Seth MacFarlane, the "Family Guy" creator, was honored as film and video person of the year for his Web franchise "Cavalcade of Cartoon Comedy."
Nation Public Radio led winners with seven awards, including wins for its music division, mobile news and podcasts. The New York Times' online unit — last year's Webby leader — earned six awards, the same total that NBC.com also received.
Twitter, the fast-growing microblogging site, won the Webby for breakout of the year.
Two well-known comedians were also singled out.
Sarah Silverman was honored as best actress for her performance in the viral video "I'm … Matt Damon" and for her contribution to a voting initiative video. Lisa Kudrow won for outstanding comedic performance as the star of the series "Web Therapy" on lstudio.com.

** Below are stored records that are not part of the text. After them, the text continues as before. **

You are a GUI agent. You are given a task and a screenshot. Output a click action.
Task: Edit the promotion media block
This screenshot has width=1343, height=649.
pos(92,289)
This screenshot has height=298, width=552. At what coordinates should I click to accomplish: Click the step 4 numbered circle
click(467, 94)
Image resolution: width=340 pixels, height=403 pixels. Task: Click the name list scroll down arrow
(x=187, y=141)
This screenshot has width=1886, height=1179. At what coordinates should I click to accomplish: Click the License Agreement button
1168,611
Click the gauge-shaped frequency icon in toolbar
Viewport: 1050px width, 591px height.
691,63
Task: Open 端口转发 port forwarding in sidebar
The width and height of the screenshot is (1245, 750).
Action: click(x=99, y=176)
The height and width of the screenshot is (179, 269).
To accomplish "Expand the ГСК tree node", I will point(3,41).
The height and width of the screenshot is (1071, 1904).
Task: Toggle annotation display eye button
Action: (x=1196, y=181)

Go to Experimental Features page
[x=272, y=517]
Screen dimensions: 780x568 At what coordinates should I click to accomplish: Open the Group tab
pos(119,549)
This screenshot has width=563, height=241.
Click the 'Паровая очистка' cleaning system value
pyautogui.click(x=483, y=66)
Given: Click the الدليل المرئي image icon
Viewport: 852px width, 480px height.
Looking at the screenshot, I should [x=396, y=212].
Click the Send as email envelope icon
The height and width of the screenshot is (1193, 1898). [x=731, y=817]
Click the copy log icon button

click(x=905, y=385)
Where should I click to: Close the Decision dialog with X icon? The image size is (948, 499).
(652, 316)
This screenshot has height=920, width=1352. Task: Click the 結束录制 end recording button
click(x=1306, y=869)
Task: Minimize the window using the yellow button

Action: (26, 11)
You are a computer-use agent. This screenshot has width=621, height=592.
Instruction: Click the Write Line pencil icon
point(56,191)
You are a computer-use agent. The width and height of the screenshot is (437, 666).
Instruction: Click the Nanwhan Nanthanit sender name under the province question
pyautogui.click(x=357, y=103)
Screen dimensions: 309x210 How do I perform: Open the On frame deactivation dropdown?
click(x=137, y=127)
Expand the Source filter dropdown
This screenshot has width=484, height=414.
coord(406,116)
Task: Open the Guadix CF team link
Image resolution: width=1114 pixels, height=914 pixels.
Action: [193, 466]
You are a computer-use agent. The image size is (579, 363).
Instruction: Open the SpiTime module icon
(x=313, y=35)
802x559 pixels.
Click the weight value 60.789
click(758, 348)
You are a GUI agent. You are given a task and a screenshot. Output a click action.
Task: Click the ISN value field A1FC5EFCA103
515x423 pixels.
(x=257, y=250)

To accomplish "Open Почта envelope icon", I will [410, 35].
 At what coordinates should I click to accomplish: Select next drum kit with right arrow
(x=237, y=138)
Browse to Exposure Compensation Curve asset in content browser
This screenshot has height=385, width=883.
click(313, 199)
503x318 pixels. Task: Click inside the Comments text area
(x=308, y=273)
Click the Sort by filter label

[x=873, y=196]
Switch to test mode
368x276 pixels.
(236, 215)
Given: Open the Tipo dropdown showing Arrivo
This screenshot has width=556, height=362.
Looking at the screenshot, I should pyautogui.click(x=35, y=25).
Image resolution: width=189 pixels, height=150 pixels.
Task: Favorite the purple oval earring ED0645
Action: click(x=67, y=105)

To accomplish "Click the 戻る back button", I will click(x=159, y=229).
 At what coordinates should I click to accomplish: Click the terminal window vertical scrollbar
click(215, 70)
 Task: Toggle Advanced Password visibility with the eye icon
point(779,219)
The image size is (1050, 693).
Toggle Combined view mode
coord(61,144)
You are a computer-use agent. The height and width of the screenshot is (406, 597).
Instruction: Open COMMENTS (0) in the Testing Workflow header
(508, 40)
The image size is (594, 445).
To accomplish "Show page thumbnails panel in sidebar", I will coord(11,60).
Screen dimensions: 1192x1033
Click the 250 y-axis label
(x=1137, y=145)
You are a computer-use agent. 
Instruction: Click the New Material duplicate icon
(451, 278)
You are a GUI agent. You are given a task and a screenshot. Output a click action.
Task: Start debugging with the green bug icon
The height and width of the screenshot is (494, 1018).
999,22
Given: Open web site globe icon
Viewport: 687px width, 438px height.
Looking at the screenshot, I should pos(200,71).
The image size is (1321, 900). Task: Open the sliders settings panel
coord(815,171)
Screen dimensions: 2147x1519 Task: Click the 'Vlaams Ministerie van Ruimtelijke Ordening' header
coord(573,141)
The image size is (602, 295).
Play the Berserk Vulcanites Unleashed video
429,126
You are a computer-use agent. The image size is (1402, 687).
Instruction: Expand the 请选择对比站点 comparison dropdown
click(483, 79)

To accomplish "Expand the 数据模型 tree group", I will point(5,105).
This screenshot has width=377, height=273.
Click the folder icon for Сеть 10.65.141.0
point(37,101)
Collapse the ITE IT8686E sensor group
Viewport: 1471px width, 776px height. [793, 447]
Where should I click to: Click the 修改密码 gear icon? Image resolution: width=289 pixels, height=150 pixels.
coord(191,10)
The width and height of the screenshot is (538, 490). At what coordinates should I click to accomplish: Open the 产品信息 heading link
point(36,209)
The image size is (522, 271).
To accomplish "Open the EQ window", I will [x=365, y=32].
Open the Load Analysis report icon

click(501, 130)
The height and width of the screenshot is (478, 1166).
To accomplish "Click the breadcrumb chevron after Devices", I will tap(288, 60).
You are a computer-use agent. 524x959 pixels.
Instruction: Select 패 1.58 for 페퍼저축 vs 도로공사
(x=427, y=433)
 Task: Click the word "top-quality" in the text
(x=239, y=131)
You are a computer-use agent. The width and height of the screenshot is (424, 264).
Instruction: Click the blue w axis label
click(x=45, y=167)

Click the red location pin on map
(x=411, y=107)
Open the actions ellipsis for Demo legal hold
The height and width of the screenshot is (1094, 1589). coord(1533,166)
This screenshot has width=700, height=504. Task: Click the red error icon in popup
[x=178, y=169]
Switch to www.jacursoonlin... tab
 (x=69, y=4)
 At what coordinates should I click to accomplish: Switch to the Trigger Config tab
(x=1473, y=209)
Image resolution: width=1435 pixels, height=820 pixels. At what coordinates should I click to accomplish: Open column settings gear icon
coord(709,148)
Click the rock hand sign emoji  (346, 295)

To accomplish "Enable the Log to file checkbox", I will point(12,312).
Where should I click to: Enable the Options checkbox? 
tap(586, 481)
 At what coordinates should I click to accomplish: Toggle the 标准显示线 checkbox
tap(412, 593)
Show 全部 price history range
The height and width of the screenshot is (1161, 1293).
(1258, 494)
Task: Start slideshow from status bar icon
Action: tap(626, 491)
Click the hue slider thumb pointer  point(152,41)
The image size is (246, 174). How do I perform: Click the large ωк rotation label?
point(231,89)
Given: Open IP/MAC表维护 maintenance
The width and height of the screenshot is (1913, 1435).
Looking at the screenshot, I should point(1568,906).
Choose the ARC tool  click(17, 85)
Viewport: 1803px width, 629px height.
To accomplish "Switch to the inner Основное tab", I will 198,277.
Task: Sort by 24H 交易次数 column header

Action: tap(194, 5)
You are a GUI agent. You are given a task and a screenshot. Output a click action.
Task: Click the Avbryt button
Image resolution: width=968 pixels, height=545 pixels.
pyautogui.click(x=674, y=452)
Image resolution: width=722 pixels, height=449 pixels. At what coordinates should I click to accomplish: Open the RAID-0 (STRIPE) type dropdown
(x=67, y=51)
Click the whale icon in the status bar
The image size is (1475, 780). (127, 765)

The awards will be presented in New York on June 8, hosted by Seth Meyers ("Saturday Night Live"). The Webbys are known for their brief acceptance speeches, where winners are limited to five words. (Stephen Colbert, a special achievement winner last year, said: "Me. Me. Me. Me. Me.")
Since "Late Night With Jimmy Fallon" began in early March, the comedian has augmented his NBC broadcast with Web videos, blogging and tweeting on Twitter.
Reznor's online fervor was evident Sunday, when he posted in a Nine Inch Nails forum that he was frustrated with what he called Apple's inconsistent standards. He criticized the company for not making the band's album "The Downward Spiral" available on its iPhone app even though it's for sale on iTunes.
The Onion won for best humor Web site and its television news parody, Onion News Network, won for best writing. The Huffington Post won for best political Web site.
Best individual comedy short went to "Prop 8: The Musical," a video from the Will Ferrell co-founded site FunnyOrDie.com. The star-studded video (Jack Black, Neil Patrick Harris) suggested that gay marriage (which was then being voted on in California as Proposition 8) would save the economy.
Best comedy series went to "Childrens' Hospital," the medical drama parody for TheWeb.com by Rob Corddry ("The Daily Show").
PBS won four Webbys, including best news and politics series for its "Frontline/World iWitness." Others with multiple awardsincluded the BBC, Sundance Channel, YouTube Live, Next New Networks and Wired.com.
The Webbys are presented by the International Academy of Digital Arts and Sciences, a 550-member group of Web experts. Every category has two winners: one picked by the Webbys and the other chosen by online voting.